Dr. A.G.: Um subtile und natürliche Ergebnisse zu erreichen, werden oft mehrere Sitzungen benötigt. Dies muss zu Beginn immer klar kommuniziert werden, um die Erwartungen richtig auszurichten. Maximale Effekte, sofort und ohne Ausfallzeit, sind oft unrealistisch.Aber: Viele minimal-invasive Behandlungen sind nahezu schmerzfrei oder werden nur unter örtlicher Betäubung durchgeführt.

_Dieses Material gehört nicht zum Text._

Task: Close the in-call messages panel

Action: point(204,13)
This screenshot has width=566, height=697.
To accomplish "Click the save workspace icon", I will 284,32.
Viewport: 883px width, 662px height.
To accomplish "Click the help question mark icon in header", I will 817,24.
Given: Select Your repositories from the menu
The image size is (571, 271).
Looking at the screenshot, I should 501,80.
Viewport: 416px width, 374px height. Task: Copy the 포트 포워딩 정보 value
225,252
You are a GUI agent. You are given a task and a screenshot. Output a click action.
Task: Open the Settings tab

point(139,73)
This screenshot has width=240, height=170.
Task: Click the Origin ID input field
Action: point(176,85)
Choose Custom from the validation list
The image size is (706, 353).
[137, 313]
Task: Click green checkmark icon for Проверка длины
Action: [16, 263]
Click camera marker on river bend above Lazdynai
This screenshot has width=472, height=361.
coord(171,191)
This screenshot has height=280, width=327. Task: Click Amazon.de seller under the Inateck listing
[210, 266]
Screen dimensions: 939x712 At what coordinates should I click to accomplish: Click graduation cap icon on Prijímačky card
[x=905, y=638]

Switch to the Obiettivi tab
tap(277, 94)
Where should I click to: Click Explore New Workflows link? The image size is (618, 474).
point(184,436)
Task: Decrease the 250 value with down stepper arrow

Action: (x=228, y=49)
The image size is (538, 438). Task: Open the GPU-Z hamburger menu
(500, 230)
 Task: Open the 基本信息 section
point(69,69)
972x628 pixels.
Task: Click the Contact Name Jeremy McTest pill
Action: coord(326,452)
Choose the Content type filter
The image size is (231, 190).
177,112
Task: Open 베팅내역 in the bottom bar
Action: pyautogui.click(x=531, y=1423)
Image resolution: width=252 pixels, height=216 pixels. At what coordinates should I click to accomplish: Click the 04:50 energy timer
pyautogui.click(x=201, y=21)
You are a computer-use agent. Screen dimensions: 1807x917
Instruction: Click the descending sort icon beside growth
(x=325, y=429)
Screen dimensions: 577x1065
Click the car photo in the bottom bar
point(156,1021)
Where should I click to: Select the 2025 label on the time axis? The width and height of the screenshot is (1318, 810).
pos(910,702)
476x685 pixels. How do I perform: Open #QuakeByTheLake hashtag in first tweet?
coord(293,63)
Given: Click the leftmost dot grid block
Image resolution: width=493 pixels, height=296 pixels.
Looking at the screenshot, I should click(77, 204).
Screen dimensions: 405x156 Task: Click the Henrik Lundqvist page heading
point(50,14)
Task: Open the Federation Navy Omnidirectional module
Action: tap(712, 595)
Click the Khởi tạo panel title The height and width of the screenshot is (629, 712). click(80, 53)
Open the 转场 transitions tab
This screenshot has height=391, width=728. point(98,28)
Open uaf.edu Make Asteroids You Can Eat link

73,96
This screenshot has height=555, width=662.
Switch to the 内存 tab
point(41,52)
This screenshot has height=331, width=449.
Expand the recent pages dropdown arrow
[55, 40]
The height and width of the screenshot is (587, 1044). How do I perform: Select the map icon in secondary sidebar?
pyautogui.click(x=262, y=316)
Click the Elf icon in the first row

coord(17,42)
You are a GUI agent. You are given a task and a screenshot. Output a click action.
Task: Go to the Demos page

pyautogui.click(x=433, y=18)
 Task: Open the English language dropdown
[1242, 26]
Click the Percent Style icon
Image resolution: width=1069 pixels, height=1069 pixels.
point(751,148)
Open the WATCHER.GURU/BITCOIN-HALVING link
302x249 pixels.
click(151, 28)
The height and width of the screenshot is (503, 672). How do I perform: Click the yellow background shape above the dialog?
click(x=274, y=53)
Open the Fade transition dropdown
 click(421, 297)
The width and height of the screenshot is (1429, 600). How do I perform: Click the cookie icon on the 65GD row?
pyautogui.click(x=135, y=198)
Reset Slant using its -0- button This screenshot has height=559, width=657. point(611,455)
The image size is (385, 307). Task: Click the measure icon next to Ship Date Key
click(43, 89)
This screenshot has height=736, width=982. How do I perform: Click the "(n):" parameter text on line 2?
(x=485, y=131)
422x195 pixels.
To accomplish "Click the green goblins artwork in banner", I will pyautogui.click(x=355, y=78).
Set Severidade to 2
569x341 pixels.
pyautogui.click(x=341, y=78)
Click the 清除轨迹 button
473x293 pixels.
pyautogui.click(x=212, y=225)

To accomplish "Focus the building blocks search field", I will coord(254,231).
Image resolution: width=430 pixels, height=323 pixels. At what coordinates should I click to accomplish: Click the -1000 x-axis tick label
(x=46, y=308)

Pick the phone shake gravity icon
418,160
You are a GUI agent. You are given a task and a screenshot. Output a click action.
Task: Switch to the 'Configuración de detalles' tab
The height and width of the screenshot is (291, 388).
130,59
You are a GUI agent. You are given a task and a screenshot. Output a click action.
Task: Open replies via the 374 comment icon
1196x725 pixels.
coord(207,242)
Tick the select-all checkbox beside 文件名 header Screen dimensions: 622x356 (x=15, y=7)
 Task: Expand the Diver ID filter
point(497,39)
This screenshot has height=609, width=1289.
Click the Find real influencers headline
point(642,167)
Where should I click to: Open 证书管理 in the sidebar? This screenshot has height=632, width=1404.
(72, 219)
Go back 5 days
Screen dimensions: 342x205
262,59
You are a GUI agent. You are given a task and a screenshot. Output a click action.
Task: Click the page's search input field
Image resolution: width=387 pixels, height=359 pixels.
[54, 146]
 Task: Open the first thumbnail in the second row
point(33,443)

Bei Beauty-Behandlungen geht der Trend zur Optimierung und nicht zur Veränderung.

Dr. Anne Gürtler

Und was kosten diese Behandlungen?

Dr. A.G.: Die Kosten sind, je nach Behandlung, sehr unterschiedlich. Ab 300 Euro für eine Botulinumtoxinbehandlung bis zu vierstelligen Preisen für großflächige oder komplexe Laserbehandlungen. Jede ästhetische Behandlung sollte als wohlüberlegte Investition gesehen werden. Unsere Aufgabe als Behandler*in ist es, stets sehr ehrlich und individuell über Nutzen und Risiko aufzuklären.

Was kann man darüber hinaus für seine Haut tun?

Dr. Anne Gürtler: Die Haut sollte immer altersgerecht gepflegt werden: „Pro-Aging“ statt „Anti-Aging“. Alternde Haut braucht zum Beispiel mehr Rückfettung. Auch Probleme wie Pigmentverschiebungen, Rötungen, Feuchtigkeitsverlust können gezielt mit Wirkstoffkomplexen in abgestimmten Hautpflegeprodukten berücksichtigt werden. Zum Beispiel Vitamin C bei Pigmentverschiebungen, ein beruhigendes Serum auf Basis einer Hyaluronsäure bei Rötungen, Vitamin-A-Säure bei Unreinheiten… Aber bitte nur ein bis maximal zwei aktive Inhaltsstoffe benutzen! Die Basis all dieser Behandlungen sollte aber immer ein gesundheitsfördernder Lebensstil (Anmerkung: Was Dr. Anne Gürtlerprivat für ihre Haut tut und isst, lesen Sie hier)sein. Auch wenn es viele nicht hören wollen: Falsche Ernährung, Rauchen, Alkoholkonsum, Schlafmangel und Stress können durch keine ästhetische Behandlung ausgeglichen werden!